他写了一整个下午,写得抓耳挠腮的,回头交上来就是一页鬼画符,没几个认得清楚的字,不会写的全让他画图代了。汉阳郡主看完险些一口气提不上,又打了他好几下“你都七岁了,才会写这几个字,明姝她弟只你一半儿那么大,都能捧着自己看书。”
“他是他我是我,我就这点能耐干啥想不开跟他比呢”
郡主当场自闭,问他不能有点儿出息
逸哥儿莫名其妙看着自家老娘“娘你不是老说咱家这样不能跟人比到我这儿就得考状元才行不公平呀”

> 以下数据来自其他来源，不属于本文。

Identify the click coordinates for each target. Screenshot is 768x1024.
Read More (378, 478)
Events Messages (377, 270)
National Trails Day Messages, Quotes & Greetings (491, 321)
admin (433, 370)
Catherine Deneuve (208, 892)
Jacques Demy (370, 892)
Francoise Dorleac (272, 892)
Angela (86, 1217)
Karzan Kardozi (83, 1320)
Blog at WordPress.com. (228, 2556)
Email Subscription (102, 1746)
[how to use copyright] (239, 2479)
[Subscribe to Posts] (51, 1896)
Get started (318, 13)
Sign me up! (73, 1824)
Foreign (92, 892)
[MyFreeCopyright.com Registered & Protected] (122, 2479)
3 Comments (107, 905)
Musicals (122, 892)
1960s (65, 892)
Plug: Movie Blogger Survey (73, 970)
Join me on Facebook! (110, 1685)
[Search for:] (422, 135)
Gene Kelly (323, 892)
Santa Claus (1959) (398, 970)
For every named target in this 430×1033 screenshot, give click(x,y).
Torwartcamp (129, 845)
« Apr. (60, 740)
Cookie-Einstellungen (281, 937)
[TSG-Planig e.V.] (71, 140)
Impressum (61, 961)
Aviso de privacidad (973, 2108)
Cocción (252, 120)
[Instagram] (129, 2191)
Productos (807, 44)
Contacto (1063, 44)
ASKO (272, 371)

逸哥儿越是辩论鬼才,他掰着手指头说“你看我爹比不过舅舅,你比不过舅母,凭啥我就得比过他们儿子自己没本事非要后代出人头地的都是狗屎”说到这儿他还停顿了下,感觉狗屎不太文雅,正想换个文雅的词,他娘气炸了。
胖墩子赶紧溜号,他跑远了还听见娘亲在身后骂。
“你个混账有你这么说爹娘的”
“不孝子啊”
“还敢跑,你跑哪儿去你给我回来我今天非得好好收拾你个臭小子”
逸哥儿
都威胁上了傻子才回去
回去不得让老娘打烂屁股
去王府的路上汉阳郡主还在为她娘担心,回来之后顾不上了,她一门心思只想收拾混账儿子。
侧妃也用不着她担心,之后没多久,又有人问到太后跟前,太后一口回绝,各家也就知道燕王没那意思。
至此,这场小风波过去了。
燕王继续关心京郊试验田那边的进展,谢士洲在御前忙活,至于钱玉嫃,接管王府后院以后她适应了一段时间,现在差不多找到节奏了,还能挤出时间去关心乔氏跟钱宗宝那头。
也就是这个秋,她收到来自蓉城的书信,是阿爹写来的,讲生意已经安排妥当,正在收拾准备上京,因为携带的东西多,途中可能耽误得久,计划初冬抵京。
收到信后,钱玉嫃还担心了一下,心说带的东西多途中别遇上拦路的。
她是关心则乱,后来让谢士洲劝了一通,才不想了。
本来嘛,钱家生意做得大,经常往外省送货。茶叶那东西很值钱的,一车车拉出去都没出过什么岔子,还担心什么
岳父他老人家做生意不是一两天,生意人都很谨慎,那些财物他敢带着肯定请了镖师护送,说不准还有其他后手。
情况跟谢士洲想的差不太多,钱老爷为这一天做了许多布置,他不光请了镖师,一道走的还有陈家运丝绸的队伍,陈家派了许多人手,个个都是练家子的。
就这架势,除非遇见上百人的大山寨劫道,人少点就是来送。
几百人的大寨动手之前也要踩点打听,谁能动谁不能动他不清楚
惹上亲王世子的岳父,就算他能干成这票,回头也得让官兵剿了。大山寨不比流寇,人家有窝点,扎稳了轻易不会搬,真要有心找他们算账那太容易。
因为这些方面的因素,这一路太太平平,到十月末车队冒着风雪进了京城。